Items on locating words and elements

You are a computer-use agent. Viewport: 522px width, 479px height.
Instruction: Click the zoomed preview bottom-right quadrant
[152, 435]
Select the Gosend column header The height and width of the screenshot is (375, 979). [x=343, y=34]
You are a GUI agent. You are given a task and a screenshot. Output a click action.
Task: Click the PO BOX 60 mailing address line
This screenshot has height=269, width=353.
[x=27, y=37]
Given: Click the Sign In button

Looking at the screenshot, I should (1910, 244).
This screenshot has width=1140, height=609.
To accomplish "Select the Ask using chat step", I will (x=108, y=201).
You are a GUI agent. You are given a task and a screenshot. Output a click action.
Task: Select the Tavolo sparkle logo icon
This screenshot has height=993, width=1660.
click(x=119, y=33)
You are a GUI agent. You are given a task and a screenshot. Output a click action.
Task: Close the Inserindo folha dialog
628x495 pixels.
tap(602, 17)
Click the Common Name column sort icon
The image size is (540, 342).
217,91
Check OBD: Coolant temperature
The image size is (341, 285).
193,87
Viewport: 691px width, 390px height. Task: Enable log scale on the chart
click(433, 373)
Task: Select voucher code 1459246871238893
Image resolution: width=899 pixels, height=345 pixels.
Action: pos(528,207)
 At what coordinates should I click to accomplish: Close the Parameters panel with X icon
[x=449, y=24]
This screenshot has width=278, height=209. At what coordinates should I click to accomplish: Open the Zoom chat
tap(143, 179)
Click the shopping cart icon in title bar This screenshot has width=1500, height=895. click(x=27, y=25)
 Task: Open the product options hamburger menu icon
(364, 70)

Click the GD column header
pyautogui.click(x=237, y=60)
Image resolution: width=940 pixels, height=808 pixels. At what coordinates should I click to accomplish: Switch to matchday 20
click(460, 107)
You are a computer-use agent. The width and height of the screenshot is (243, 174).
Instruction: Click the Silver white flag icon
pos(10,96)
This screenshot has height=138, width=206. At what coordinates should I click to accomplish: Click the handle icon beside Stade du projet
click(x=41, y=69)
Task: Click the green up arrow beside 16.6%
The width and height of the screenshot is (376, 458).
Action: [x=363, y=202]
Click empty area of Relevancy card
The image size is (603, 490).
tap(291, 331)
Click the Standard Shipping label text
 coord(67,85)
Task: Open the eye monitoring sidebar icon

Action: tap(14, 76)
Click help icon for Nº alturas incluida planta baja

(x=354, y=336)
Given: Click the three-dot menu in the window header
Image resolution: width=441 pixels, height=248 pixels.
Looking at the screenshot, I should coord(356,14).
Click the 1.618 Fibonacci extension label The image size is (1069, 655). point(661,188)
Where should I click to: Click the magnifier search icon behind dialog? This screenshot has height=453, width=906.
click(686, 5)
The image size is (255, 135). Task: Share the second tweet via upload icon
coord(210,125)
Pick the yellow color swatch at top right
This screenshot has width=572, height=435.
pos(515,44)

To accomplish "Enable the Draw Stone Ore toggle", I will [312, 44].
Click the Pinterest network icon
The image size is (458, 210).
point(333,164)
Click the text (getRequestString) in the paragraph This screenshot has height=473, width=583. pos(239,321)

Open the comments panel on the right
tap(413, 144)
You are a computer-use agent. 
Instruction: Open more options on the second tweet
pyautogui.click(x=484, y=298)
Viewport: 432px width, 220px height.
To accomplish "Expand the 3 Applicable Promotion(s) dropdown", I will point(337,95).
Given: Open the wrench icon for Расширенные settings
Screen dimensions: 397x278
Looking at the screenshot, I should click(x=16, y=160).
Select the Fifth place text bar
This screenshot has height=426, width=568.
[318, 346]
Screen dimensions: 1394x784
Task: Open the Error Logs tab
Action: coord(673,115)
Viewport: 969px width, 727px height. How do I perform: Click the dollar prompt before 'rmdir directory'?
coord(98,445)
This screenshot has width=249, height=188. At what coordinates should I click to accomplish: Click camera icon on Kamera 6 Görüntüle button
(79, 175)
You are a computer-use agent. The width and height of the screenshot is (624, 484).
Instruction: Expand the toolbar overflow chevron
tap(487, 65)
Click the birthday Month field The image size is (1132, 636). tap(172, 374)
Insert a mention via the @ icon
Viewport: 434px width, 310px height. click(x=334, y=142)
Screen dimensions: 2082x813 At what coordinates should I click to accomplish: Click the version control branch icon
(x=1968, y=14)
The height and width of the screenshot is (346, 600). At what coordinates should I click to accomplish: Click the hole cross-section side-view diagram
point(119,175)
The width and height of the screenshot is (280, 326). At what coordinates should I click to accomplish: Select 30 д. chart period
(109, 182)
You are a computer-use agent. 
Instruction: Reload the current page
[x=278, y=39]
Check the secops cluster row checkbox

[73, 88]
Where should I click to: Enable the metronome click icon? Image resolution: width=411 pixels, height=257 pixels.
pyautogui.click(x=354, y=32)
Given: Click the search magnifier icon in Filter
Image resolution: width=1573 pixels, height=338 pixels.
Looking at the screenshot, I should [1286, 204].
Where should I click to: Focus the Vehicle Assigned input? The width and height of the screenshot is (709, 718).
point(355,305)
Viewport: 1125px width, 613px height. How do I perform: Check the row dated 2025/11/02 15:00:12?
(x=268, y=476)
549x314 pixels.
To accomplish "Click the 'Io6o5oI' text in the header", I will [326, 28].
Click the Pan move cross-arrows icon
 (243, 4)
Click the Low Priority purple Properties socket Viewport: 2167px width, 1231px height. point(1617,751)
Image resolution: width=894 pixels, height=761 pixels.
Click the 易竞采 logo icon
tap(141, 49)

* [WORK REQUIRED]:
Give the items between the lines holding "Given: Click the three-dot" and "Click the 1.618", inclusive, as a two-column CSV with columns text and answer. Use one row per item, put each field in quotes, and replace line breaks with spaces.

* [WRITTEN SOLUTION]:
text,answer
"Given: Click the three-dot menu in the window header Image resolution: width=441 pixels, height=248 pixels.","Looking at the screenshot, I should coord(356,14)."
"Click the 1.618 Fibonacci extension label The image size is (1069, 655).","point(661,188)"